[Records about locating elements on screens]
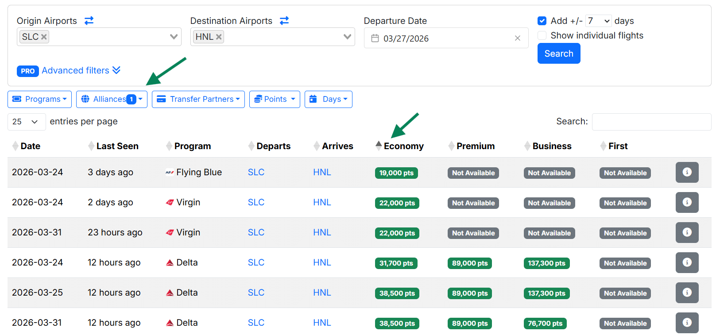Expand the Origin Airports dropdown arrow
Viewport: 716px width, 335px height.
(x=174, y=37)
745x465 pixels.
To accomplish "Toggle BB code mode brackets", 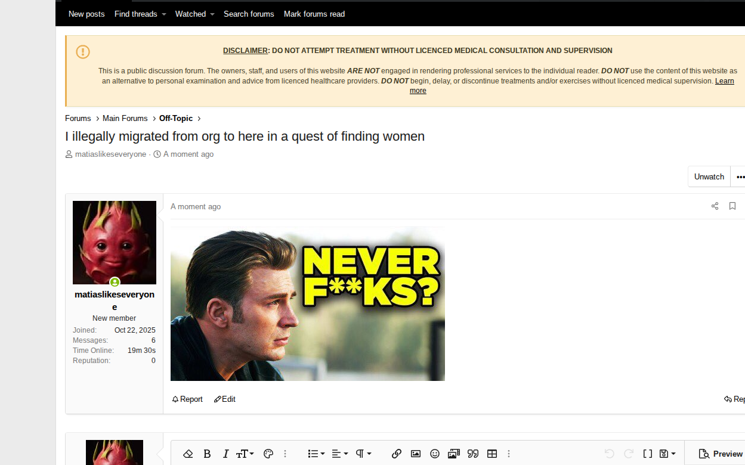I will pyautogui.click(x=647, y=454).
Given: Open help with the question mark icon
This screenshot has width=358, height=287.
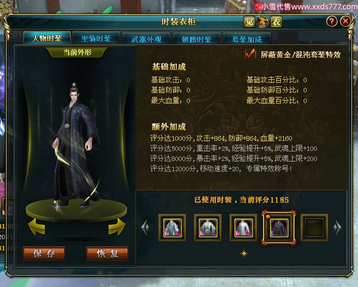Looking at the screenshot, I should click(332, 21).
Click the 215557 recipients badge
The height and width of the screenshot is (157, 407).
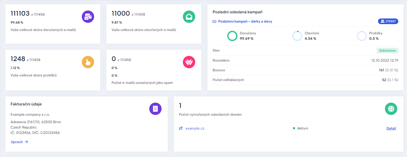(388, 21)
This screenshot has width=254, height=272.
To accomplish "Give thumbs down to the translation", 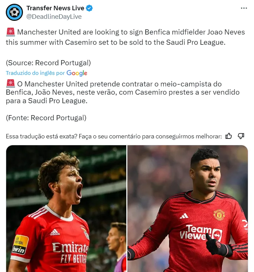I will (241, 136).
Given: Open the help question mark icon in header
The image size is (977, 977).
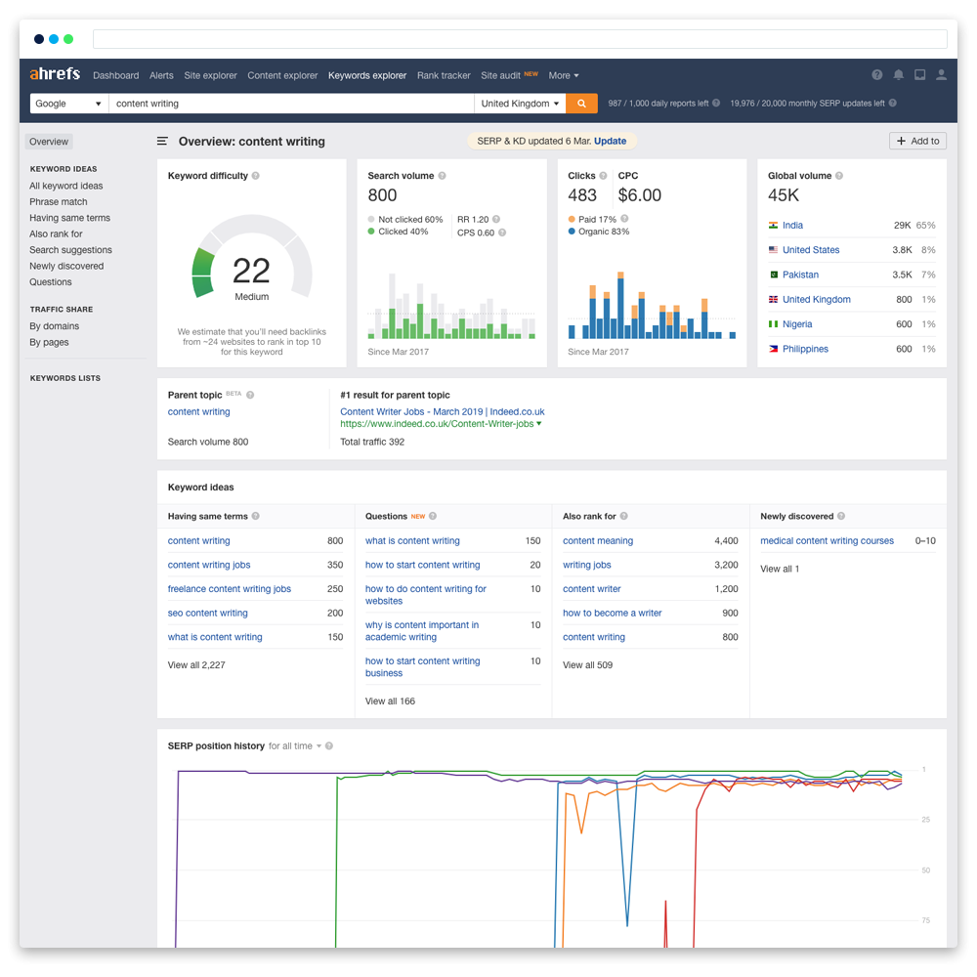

§ **Exercise prompt**
Extract and repeat, line for line, the items starting at the line that has "Given: Open the" and continuing through the end of the items. Omit the pictures from your answer.

§ **Final answer**
Given: Open the help question mark icon in header
The image size is (977, 977).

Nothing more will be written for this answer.